For the first time, Mr Laisney – a commercial pilot who previously flew fighter jets in the Royal Air Force – recalls in detail what happened on that tense and dramatic day.
With more than two decades of flying under his belt – including combat missions over Iraq and Afghanistan – his is a story of having the right experience, keeping calm under pressure, working as a team, having the right equipment in the right place, and having informed support and emergency services to help when things don’t go according to plan.
Setting the scene, Mr Laisney said: ‘When I left the RAF seven years ago and returned to Jersey, I was approached by the Aero Club about being an instructor there.
‘That role developed from instructing student pilots into teaching and examining qualified private pilots who wanted to further their training.
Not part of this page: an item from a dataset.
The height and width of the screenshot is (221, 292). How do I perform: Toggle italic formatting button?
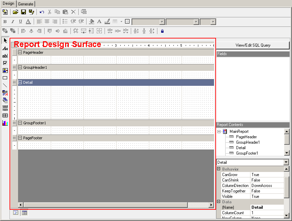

‘On the flight of 3 November, I was with a pilot who wanted to expand his instrument flying experience.’
The pair took off about 1pm – it was blue skies and, although breezy, everything was within limits for the training they were going to do that day.
After an instrument departure, the aircraft climbed to around 4,000ft to the south of Jersey. After around 30 minutes, Mr Laisney starting giving Mr Clifford some simple tasks to do. They then began to descend to 2,000ft to prepare for an instrument approach back to the Airport.
‘After about 30-45 seconds of level flight, we felt the first indications that we were going to have some trouble with the engine,’ said Mr Laisney. ‘It was a feeling of being thrown forwards in the strap of the aircraft; not a massive throw-forward but a definite sense of deceleration.
‘In the past, I have had engines that have started coughing or spluttering which you can diagnose as being a rough running engine but this wasn’t like that; the engine was smooth and it was still running; it just wasn’t producing enough power.’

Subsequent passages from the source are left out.